Theorem. The distribution of

X_1

conditionally on

X_2

is a Gaussian random variable with mean

m=\mu_1 + \Sigma_{1,2}\Sigma_{2,2}^{-1}(X_2 - \mu_2)

and with covariance

S=\Sigma_{1,1} - \Sigma_{1,2}\Sigma_{2,2}^{-1}\Sigma_{1,2}^\top .

Proof

By block-inversion

Let $f(x,y)$ be the joint density for $(X_1,X_2)$ , namely

f(x,y) = \frac{\exp\left(- \frac{1}{2} \langle z, \Sigma^{-1} z\rangle \right)}{(2\pi)^{n/2}\sqrt{\det \Sigma}} \quad \text{where} \quad z = (x,y)^\top.

It is well known that the conditional distribution of $X_1$ given $X_2=y$ is

f(x\mid y)= \frac{f(x,y)}{\int f(x,y)dx}.

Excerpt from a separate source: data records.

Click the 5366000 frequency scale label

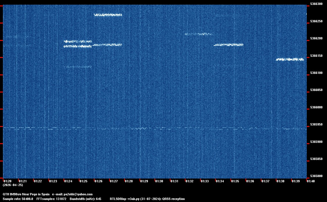point(316,107)
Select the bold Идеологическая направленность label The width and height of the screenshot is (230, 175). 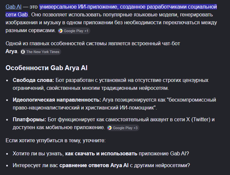(57, 100)
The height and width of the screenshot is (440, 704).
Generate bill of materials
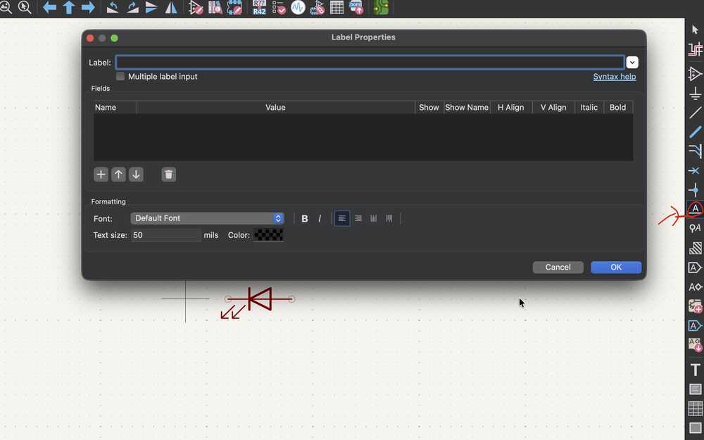(356, 8)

We could perform this exact computation and find the claim in the theorem but. To proceed, we need to find the expression of the inverse of $\Sigma$ . That is doable, and indeed the famous Schur formulas tell us that

\Sigma^{-1} = \begin{bmatrix}S^{-1} & - S^{-1}\Sigma_{1,2}\Sigma_{2,2}^{-1} \\ -\Sigma_{2,2}^{-1}\Sigma_{2,1}S^{-1} & \Sigma_{2,2}^{-1} + \Sigma_{2,2}^{-1}\Sigma_{2,1} S^{-1}\Sigma_{1,2}\Sigma_{2,2}^{-1}\end{bmatrix}

where $S$ is called the Schur complement of the first block of $\Sigma$ ,

S = \Sigma_{1,1} - \Sigma_{1,2}\Sigma_{2,2}^{-1}\Sigma_{2,1}.

We immediately recognize (3). By carefully reorganizing the terms inside $f(x,y)$ we would readily find that $f(x\mid y)$ is proportional to

\exp\left( - \frac{1}{2}\langle x-m, S^{-1}(x-m)\rangle\right)

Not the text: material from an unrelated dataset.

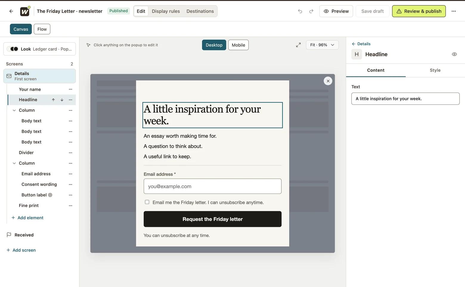Click the redo arrow icon
Image resolution: width=465 pixels, height=287 pixels.
[x=311, y=11]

hence the theorem would be proved.

I find this method computational and I never remember the block-inversion formula (6).

Instead, there is a simpler, more conceptual path: observe that $\log f(x,y)$ is a quadratic function in $(x,y)$ , hence when $y$ is fixed, $\log f(x,y)$ is still a quadratic function in $x$ . But obviously, log-quadratic probability densities are precisely Gaussian densities. We just proved that

\text{the conditional distribution of a Gaussian vector remains Gaussian.}

Hence, all we have to do is to compute the conditional mean and the conditional variance, namely

\begin{aligned}&\mathbb{E}[X_1 \mid X_2] &\quad\text{and}\quad& \mathrm{Var}(X_1\mid X_2) = \mathbb{E}[(X_1 -\mathbb{E}[X_1 \mid X_2] )(X_1 -\mathbb{E}[X_1 \mid X_2] )^\top \mid X_2] . \end{aligned}

Decorrelating $X_1$ and $X_2$

To compute (10), there is a clever trick. The idea is to remove the part of $X_1$ wich depends on $X_2$ , to get something independent of $X_2$ . Indeed, we want to find a matrix $M$ such that $Z=X_1 + MX_2$ is independent of $X_2$ . Since $Z,X_2$ are jointly Gaussian, they only need to be decorrelated, that is $\mathbb{E}[ZX_2^\top]=0$ which translates into $\mathbb{E}[X_1 X_2^\top] + M \mathbb{E}[X_2X_2^\top]=0$ , hence

M = - \Sigma_{1,2}\Sigma_{2,2}^{-1}

and for future reference,

\begin{aligned}&Z = X_1 - \Sigma_{1,2}\Sigma_{2,2}^{-1} X_2 &&& X_1 = Z + \Sigma_{1,2}\Sigma_{2,2}^{-1}X_2.\end{aligned}

Conditional mean

Now, we can compute the conditional mean:

\begin{aligned}\mathbb{E}[X_1\mid X_2] &= \mathbb{E}[Z \mid X_2] + \Sigma_{1,2}\Sigma_{2,2}^{-1}\mathbb{E}[X_2 \mid X_2] \\&= \mathbb{E}[Z] + \Sigma_{1,2}\Sigma_{2,2}^{-1} X_2\\ &= \mathbb{E}[X_1] - \Sigma_{1,2}\Sigma_{2,2}^{-1}\mathbb{E}[X_2] + \Sigma_{1,2}\Sigma_{2,2}^{-1}\mid X_2\\ &= \mu_1 - \Sigma_{1,2}\Sigma_{2,2}^{-1}\mu_2 + \Sigma_{1,2}\Sigma_{2,2}^{-1}X_2 \\ &= \mu_1 + \Sigma_{1,2}\Sigma_{2,2}^{-1}(X_2 - \mu_2). \end{aligned}

Conditional variance

For the conditional variance, we note that

X_1 -\mathbb{E}[X_1 \mid X_2] = Z - MX_2 - (\mathbb{E}[Z] - MX_2) = Z-\mathbb{E}[Z]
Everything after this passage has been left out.